FOR LOCAL MOTIVE, BUY THE BEST CONNEX, A FOCUS ON TODAY

Local Motive
Local Motive won the James F. Lewis, III Stakes at Laurel Park. Photo Maryland Jockey Club.

“I’m just enjoying this moment,” Bird Mobberley said moments after Local Motive had scored in the $100,000 James F. Lewis, III Stakes Saturday at Laurel Park. “Whatever happens tomorrow happens tomorrow.”

It’s an attitude befitting a woman who’s spent her life around the game — her late parents were horsemen — and knows how ephemeral the good times can be.

“It’s very nice,” Mobberley said. “Very, very nice.”

Indeed, it’s doubly so. Mobberley has a pair of two-year-old stakes winners now in Maryland Million Lassie winner Buff My Boots, who ran fifth in today’s $100,000 Smart Halo for fillies — “They went so fast [early],” Mobberley said of the Smart Halo. “That hit her right between the eyes” — and Local Motive.

Local Motive, a gelding by Divining Rod, has packed a career’s worth of adventure into just six races. A winner at first asking in July at Pimlico, Local Motive also won his second start, in the restricted, $100,000 Hickory Tree Stakes at Colonial Downs.

Sent off the 4-5 favorite in the August 29 Timonium Juvenile Stakes, Local Motive broke slowly, dropped farther back, and then was pulled up by jockey J. D. Acosta before being vanned off.

Fortunately, the injury turned out to be much ado about not very much at all.

“He had never had dirt in his face,” Mobberley said. “He just panicked when the dirt started coming back at him.”

Local Motive was back on the work tab in a week, ran fifth in the Smoke Glacken Stakes at Monmouth Park Sept. 26, and then finished third in the Maryland Million Nursery.

Today under J. D. Acosta, Local Motive broke alertly but was content to cede the early advantage to the duo of Amidships and Tops the Chart, who were one-two after an opening quarter in a brisk 21.98 seconds. Local Motive, meanwhile, was three wide and — importantly — in the clear.
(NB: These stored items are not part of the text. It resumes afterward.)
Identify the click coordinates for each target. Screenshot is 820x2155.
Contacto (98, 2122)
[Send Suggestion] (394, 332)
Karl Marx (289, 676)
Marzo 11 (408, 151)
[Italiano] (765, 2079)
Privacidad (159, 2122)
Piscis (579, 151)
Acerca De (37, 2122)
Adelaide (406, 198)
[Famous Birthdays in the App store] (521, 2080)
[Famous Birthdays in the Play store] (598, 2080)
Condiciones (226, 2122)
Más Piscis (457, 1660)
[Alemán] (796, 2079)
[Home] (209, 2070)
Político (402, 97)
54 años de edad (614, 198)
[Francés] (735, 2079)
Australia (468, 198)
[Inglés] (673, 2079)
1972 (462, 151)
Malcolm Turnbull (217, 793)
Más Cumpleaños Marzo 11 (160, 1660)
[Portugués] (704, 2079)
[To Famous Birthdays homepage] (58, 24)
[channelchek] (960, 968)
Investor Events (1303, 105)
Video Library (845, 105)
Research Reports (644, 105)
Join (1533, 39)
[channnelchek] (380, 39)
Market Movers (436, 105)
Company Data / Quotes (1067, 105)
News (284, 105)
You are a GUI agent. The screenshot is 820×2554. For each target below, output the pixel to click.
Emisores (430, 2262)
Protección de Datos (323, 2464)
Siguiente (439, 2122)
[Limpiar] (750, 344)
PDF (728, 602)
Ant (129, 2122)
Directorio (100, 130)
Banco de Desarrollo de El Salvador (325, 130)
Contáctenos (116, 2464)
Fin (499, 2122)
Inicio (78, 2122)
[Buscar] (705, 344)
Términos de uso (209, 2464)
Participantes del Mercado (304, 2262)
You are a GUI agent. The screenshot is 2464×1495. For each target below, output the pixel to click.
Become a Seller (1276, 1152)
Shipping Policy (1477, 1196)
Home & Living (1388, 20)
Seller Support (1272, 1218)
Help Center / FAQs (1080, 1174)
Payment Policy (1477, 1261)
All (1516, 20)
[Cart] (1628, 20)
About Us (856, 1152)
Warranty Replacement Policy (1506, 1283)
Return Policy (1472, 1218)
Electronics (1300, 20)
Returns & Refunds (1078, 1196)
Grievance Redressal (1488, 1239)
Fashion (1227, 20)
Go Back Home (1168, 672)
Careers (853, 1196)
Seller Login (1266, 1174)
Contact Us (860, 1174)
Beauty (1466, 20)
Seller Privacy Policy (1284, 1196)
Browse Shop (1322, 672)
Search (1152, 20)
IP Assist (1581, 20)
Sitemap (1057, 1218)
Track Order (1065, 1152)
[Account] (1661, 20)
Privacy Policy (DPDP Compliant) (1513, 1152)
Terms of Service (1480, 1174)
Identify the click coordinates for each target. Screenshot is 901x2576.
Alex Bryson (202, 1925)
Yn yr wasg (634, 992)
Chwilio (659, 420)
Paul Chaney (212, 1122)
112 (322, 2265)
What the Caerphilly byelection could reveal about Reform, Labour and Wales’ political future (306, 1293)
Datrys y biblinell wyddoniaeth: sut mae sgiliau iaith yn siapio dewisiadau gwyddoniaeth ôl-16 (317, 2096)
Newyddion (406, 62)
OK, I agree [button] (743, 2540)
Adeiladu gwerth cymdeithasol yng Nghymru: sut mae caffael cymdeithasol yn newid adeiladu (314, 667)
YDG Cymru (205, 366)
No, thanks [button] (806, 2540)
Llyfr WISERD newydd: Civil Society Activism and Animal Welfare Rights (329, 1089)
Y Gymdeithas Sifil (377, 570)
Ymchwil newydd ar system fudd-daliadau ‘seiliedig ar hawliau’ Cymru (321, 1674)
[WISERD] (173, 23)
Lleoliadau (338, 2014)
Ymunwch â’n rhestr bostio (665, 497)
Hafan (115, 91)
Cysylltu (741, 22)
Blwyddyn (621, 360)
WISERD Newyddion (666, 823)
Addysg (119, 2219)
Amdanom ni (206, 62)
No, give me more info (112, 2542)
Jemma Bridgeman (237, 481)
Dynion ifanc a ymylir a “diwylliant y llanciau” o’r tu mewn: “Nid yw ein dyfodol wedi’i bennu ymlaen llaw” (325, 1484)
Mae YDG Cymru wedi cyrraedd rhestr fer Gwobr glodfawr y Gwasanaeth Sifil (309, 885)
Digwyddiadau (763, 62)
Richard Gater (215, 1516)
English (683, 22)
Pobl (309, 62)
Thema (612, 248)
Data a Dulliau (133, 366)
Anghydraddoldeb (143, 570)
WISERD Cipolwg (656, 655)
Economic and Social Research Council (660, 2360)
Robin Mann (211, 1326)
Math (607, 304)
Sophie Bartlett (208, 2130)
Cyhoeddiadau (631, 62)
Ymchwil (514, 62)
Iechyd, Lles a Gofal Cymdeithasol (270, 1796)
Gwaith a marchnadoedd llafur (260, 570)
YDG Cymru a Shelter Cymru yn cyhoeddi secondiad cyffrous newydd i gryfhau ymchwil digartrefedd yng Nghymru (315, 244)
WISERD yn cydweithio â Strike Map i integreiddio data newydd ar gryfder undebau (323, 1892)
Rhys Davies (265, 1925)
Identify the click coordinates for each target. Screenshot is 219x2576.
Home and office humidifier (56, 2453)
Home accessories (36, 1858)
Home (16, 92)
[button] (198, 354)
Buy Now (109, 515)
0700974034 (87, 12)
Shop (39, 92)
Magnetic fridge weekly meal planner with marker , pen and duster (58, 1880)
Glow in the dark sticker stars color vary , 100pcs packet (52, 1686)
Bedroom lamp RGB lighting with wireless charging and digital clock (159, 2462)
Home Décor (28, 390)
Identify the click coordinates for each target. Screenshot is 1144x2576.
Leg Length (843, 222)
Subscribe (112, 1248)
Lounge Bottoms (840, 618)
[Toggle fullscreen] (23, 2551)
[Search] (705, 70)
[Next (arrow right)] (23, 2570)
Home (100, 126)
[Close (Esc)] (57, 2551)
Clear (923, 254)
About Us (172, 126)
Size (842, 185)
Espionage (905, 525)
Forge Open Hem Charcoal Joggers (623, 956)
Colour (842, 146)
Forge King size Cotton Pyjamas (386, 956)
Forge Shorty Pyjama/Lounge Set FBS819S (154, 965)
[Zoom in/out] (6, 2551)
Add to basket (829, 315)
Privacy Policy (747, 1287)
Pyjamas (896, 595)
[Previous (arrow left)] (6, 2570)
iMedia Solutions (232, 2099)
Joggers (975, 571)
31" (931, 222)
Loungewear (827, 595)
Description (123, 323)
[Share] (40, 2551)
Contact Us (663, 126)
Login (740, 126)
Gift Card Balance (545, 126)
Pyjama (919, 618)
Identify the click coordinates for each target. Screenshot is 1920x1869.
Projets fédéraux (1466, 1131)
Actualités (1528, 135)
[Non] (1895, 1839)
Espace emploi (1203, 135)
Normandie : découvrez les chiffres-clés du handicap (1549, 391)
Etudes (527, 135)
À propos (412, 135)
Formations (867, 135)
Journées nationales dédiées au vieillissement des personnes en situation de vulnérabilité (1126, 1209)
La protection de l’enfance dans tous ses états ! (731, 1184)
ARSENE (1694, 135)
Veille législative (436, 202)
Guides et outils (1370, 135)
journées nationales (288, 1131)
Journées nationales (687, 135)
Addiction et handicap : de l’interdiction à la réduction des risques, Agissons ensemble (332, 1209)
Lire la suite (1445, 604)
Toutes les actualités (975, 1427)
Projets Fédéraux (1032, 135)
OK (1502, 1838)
Local Motive bid up to virtually even terms rounding the turn, put a head in front, and then had to withstand a strong bid from the Penny Pearce-trained Beast or Famine. Local Motive won by a head over that rival, with No Sabe Nada three lengths farther back in third. Running time for six furlongs on a good main track was 1:10.16.

Local Motive paid $8.20 to win as the third choice in the field of eight. The exacta returned $36.70 for one dollar.

Local Motive was bred in Maryland by Wasabi Ventures Stables LLC and Greenspring Mares LLC, which makes him eligible for the Dec. 4 Maryland Juvenile Championship, if Mobberley and trainer John Salzman, Jr. opt in that direction.

But Mobberley was more interested in enjoying the moment, and looking back, than in imagining the future.

“My parents [Jack and Gretchen Mobberley] were horsemen here in Maryland, and I worked for them for a lot of years,” Mobberley said. “To win an open stake, I know they’re looking down, and they’re happy for me. And they’re smoking cigarettes and drinking martinis.”

One race prior, Buy the Best rated in mid-pack before romping home three lengths clear in a fast 1:09.99 in the six-furlong, $100,000 Smart Halo for two-year-old fillies.

Buy the Best, trained by Cal Lynch and ridden by Jaime Rodriguez, now has won three straight for owner Hope Jones. Jones, who lives in Florida, is a daughter of the late Amory Haskell, who spearheaded the creation of Monmouth Park. Back in 2016 and 2017, Irish War Cry, owned by Hope Jones’s sister Isabelle de Tomaso, parlayed a Maryland stakes win eventually into a spot in the Kentucky Derby.

While Hope Jones didn’t make it to Laurel Park Saturday — she lives in Florida — her nieces Isobel Ellis and Ellie Glaccum did, the former driving up from Washington, DC, the latter down from Pennsylvania.

“They own horses together and separately,” Ellis said of the two sisters. “But they’re together watching this race, cheering each other on. They sit and watch every race together.”

Sometimes, of course, that leads to friendly competition. In Buy the Best’s prior start, she’d finished first, while Isabelle de Tomaso’s Maestria was second and then disqualified from second to third.

No such problem today. Buy the Best, a daughter of Tapture, cruised home for her third win from five starts, pushing her earnings to $117,480. And while Ellis and Glaccum were enjoying the moment, they’re also aware, they said, of how special these moments are.

“In hindsight, now we know how hard it really is [to reach the top races],” Glaccum said. “These races mean a lot more.”